Sunday, May 8, 2016

It's Always Something

Several times a week, I read some article from the Chesapeake Bay news feed decrying the shrinking islands of Bay, and how climate change is creating the first new refugees of a wave of people fleeing the rising seas. But what happens when government tries to rebuild those islands (largely as a by product of dredging to keep Baltimore Harbor from silting in solid? Somebody gets upset because they're destroying their view of the Bay: Md. island reclamation threatens nearby property owner
Paul Zelinske, the owner of the marina, watches the boats sailing back and forth in the distance. He’s had this view since 1995, when he and his wife, Tracey, bought the marina property, where they live full-time.

Zelinske said he and his wife “fell in love with the place” and bought the marina for the “million-dollar view.” Now, tourists and visitors come each year to stay in one of the 10 guest rooms, eat at the restaurant and bar or spend time on the beach and enjoy the dusk.  “Everybody says it, I mean they come out here and take pictures ... it’s a spectacular place to watch the sun set,” he said. “It’s really neat.”

But a nearby construction project – the Paul S. Sarbanes Ecosystem Restoration Project at Poplar Island – is taking away what makes his properties special, he said.

In 2001, the Zelinskes paid about $300,000 to take partial ownership of Jefferson Island, a piece of land just a 10-minute boat ride away from the marina, and about a half-mile from Poplar Island.
That's Jefferson Island, nestled in the "crook" in Poplar Island.
A five-bedroom main house and a three-bedroom guest house sit on Jefferson Island, formerly known as the “playground of presidents,” where Presidents Franklin D. Roosevelt and Harry S. Truman spent holidays.
Poplar Island, as seen from Chesapeake Bay last summer.
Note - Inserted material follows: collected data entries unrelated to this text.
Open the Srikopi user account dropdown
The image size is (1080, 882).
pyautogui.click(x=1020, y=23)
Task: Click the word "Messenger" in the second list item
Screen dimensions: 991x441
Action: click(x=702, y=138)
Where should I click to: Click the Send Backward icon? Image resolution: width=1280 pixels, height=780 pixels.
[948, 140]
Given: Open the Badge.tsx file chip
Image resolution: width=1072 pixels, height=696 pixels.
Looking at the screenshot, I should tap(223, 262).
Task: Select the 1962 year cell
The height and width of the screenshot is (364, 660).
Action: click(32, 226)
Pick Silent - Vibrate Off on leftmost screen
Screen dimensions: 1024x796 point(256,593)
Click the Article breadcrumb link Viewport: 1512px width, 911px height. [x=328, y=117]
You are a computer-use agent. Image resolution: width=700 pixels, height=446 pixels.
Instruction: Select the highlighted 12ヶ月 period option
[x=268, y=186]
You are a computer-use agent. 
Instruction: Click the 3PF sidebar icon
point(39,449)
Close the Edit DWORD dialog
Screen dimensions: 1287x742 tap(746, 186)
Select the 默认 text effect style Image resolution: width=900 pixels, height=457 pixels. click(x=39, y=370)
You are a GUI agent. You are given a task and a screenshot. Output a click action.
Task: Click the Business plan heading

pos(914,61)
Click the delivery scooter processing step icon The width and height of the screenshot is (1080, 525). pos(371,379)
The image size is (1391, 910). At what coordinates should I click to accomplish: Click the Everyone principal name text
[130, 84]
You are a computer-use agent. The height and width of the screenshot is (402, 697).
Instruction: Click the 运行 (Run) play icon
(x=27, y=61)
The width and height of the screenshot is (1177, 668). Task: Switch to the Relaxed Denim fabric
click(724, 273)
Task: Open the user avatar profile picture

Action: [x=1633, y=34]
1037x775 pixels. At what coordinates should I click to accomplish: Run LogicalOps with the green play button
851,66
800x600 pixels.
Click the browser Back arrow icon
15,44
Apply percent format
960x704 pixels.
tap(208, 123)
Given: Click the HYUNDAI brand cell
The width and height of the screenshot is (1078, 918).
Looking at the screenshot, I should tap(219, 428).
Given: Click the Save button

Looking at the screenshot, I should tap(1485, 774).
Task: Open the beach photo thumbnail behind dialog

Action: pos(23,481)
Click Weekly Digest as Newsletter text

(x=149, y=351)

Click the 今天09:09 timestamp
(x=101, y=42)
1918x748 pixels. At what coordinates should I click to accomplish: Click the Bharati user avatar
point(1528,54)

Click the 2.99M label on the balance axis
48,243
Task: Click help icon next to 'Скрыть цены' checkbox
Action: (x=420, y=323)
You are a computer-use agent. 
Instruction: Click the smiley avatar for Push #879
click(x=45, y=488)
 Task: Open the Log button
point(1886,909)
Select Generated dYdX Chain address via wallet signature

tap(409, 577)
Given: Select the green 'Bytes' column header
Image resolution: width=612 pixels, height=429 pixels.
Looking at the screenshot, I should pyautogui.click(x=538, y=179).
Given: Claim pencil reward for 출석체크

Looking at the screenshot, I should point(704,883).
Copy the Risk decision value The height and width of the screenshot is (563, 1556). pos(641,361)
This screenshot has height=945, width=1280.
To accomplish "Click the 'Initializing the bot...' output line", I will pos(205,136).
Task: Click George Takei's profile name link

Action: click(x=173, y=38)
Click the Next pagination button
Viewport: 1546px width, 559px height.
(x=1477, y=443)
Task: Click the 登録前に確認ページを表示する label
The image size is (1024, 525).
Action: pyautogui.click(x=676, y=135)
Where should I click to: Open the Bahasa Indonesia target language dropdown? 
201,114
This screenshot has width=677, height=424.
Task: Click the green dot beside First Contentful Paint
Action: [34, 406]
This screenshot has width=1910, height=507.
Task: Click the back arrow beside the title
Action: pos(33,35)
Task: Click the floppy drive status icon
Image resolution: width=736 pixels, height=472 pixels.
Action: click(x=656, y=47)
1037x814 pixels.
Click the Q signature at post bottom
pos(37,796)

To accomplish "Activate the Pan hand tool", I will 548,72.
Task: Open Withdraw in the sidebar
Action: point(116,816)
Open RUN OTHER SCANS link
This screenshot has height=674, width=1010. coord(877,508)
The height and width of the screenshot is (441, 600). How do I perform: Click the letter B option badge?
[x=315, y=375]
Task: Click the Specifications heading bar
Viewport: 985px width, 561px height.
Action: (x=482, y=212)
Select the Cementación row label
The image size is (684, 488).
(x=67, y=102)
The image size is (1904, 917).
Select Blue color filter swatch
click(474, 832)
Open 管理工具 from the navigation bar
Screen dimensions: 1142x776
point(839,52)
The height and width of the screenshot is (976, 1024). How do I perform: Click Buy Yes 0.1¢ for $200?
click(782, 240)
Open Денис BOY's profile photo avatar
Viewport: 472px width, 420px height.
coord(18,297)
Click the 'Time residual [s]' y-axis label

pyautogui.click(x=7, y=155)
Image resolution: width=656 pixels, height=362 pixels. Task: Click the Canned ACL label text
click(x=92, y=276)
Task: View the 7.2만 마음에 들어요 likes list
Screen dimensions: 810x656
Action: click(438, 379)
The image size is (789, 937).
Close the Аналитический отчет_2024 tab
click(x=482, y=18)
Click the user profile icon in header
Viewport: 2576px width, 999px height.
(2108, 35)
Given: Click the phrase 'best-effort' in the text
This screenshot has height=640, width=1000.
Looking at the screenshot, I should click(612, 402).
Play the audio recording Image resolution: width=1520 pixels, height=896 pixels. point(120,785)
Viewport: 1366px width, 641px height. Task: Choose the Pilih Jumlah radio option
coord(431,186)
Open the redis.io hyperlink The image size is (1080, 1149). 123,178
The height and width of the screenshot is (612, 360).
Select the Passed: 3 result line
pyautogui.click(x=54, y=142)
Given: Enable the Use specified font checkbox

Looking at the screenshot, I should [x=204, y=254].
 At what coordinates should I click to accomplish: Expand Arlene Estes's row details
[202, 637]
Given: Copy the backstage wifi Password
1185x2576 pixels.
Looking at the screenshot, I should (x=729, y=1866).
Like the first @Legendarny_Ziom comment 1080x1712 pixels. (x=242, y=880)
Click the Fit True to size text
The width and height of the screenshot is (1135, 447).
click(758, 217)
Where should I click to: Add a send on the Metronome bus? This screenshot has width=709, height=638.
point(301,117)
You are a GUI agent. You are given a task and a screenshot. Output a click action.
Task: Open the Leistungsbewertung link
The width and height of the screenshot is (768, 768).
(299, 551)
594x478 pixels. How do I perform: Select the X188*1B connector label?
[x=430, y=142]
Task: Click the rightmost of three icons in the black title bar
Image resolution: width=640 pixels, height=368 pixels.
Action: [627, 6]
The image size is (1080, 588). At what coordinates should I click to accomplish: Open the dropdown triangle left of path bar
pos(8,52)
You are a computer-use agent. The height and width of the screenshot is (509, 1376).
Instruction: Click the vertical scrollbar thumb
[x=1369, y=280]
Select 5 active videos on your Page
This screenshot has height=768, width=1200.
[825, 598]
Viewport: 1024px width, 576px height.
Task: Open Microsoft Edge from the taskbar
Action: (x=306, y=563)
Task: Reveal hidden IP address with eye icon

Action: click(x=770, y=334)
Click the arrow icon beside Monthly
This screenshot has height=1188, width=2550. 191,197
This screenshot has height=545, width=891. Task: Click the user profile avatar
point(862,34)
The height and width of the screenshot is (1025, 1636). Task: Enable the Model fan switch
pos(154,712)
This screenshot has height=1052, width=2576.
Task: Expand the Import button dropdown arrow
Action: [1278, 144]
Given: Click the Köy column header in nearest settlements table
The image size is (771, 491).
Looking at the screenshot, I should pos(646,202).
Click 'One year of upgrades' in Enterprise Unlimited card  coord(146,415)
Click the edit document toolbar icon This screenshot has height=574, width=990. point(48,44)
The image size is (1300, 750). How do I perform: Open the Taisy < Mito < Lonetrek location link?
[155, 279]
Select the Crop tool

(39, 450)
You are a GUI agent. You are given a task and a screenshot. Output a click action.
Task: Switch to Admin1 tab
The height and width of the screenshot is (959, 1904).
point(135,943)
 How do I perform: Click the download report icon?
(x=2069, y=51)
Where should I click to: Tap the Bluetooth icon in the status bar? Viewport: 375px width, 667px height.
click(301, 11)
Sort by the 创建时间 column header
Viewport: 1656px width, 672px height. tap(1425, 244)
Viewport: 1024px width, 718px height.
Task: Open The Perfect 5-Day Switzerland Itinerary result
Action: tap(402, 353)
There's pretty good fishing around around it at times.

Since purchasing Jefferson Island, they’ve invested about $1 million in it, Zelinske said, including installing a well for fresh water, a septic system and a generator for electricity. He added that at some point, he’d like to move permanently to the island, which has all of the necessities as well as the tranquility that drove him to buy it in the first place.

Turning back to the horizon in front of him, he raises his hands, pointing to part of what is now a scenic vista, and breaks the silence: “At least three quarters of my view of that open bay is going to be gone.”

“Having an island is supposed to be what we bought it for: having peace and serenity,” Zelinske said, “and they’re destroying that.”

In 1847, Poplar Island spanned 1,140 acres, according to the Maryland Port Administration. But by 1993, just before the Zelinskes bought Lowes Wharf Marina, years of rising sea levels and land erosion shrunk Poplar to just five acres.
In recent years, Poplar Island has been the site of dredge spoil disposal for Baltimore Harbor dredging.  When that area is full, the plans are to move on to other islands, including James, the island eroding into the bay across from us, Barren (which we fished yesterday). In time, vegetation will take over Poplar, and the rip rap the holds the shore will melt into the landscape (if it's not removed by the government first), and the view will be much the same as it was when Spanish Explorer  Juan Menendez de Marques first found it in 1573.